Creative Commons License photo credit: skampy

Although it’s gotten its fair share of blog posts and media hits in NY Times, Marketing Sherpa and MarketingProfs over the last several days, Peter Shankman’s Help A Reporter Out project deserves a mention here as well for those of you who don’t have your finger on the pulse of the marketing infostream.

Help A Reporter is Shankman’s mailing list for requests from reporters seeking interviewees and experts on a deadline. He runs it to generate good karma, but the list also benefits public relations pros and businesses who watch it as long as they respond when a request is relevant to them.

In short, don’t abuse this system. It’s very bad karma, and Shankman will remove you for repeated offenses. The value of Shankman’s list is in the trust that the emails connect reporters to truly relevant and available experts.

The group began as a Facebook group called “If I can help a reporter out, I will…” that I was lucky enough to stumble upon a few months ago in perusing the words and tips of marketing gurus online. It was growing at the time but has since grown beyond the scope of Facebook’s messaging restrictions. At 1200 members, Facebook no longer allows admins to send out messages to the group members, so Shankman acted fast to create the new site/list system at helpareporter.com.

Shankman sent out a Facebook message to the group members celebrating the new site:

It means our little experiment here in social media and PR is working!

This makes me happy. :)

But, we’re getting bigger! And we’ve outgrown our Playpen!

If you are looking to get your business mentioned in the media or work in public relations or as a publicist, you should get on this mailing list. Remember what it’s all about and keep winning good karma points by responding when you can assist but not pushing yourself into a story where you don’t belong.

As long as we keep this thing going, this list could be the start of a nice mutual network for public relations practitioners and reporters. Wouldn’t it be nice if we could all get along?

As Shankman says:

It’s a simple idea, and one that can really help not only reporters, but all of us, as well! The bigger it gets, the better chance we have to make sure that reporters get the sources they need. The more they get the sources they need, the more likely they are to tell other journalists, which in the end, gives you more chances to get yourself, your clients, or your company some good press!

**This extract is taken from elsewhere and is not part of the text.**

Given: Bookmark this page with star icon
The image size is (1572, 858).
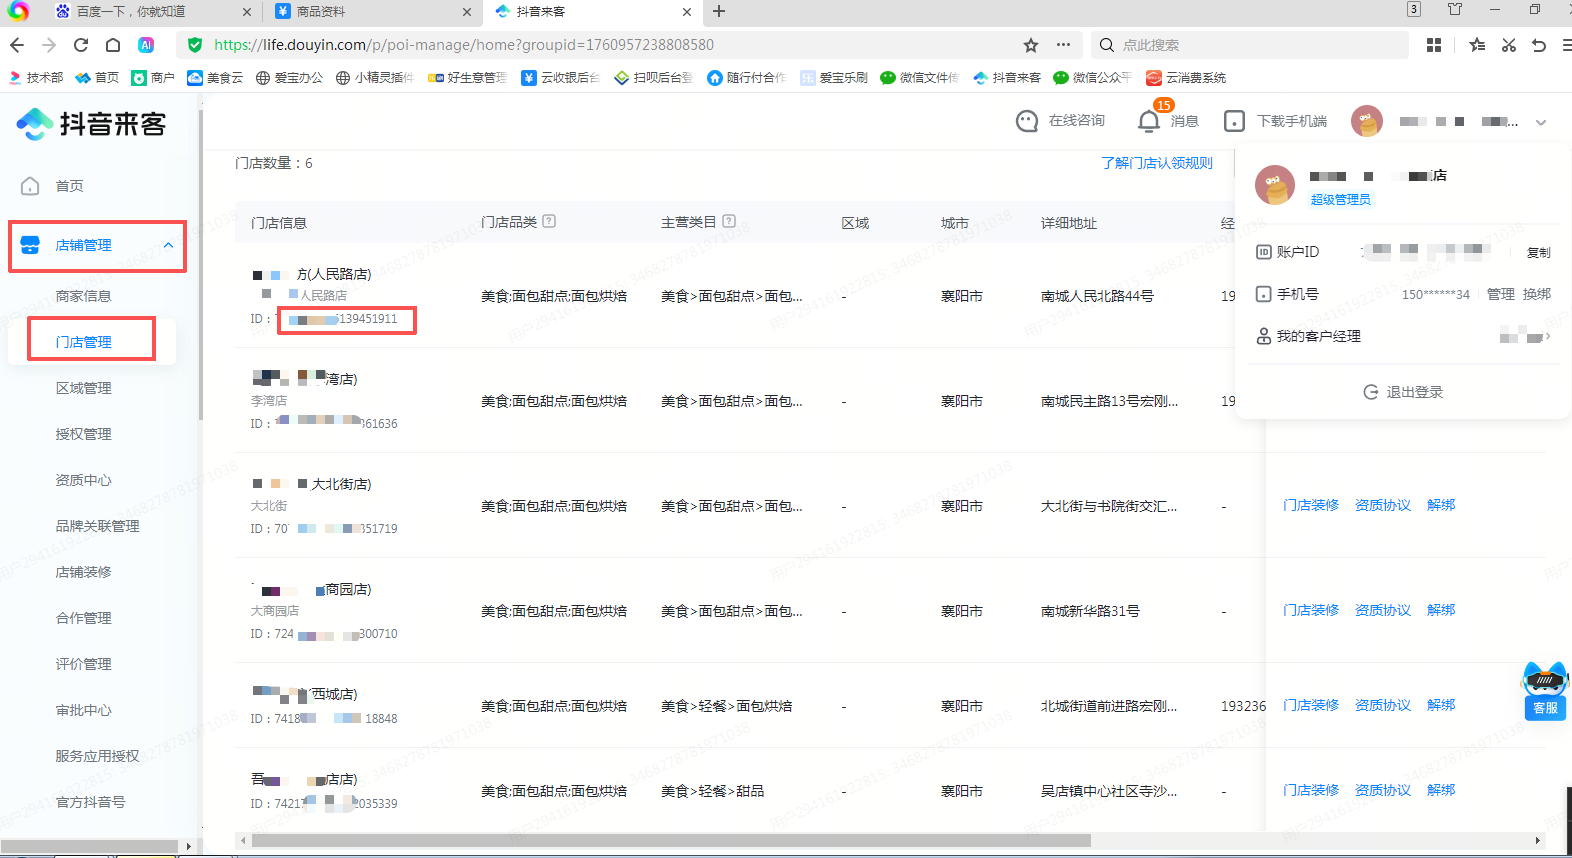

Go to helpareporter.com to sign up for the list. More on the list from Shankman himself:

The site’s been built to be as simple as this one: Simply enter your name/company/email, and you’ll get reporter requests sent to you via email, usually immediately after a reporter sends them to me.

It’s simple, it’s STILL FREE, and it’s no SPAM. It’s a double-opt-in list, with an automatic opt-out if you ever decide to leave us. Couldn’t be simpler, and yes, I’m still doing this because it’s good Karma.

So go to http://www.helpareporter.com and sign up.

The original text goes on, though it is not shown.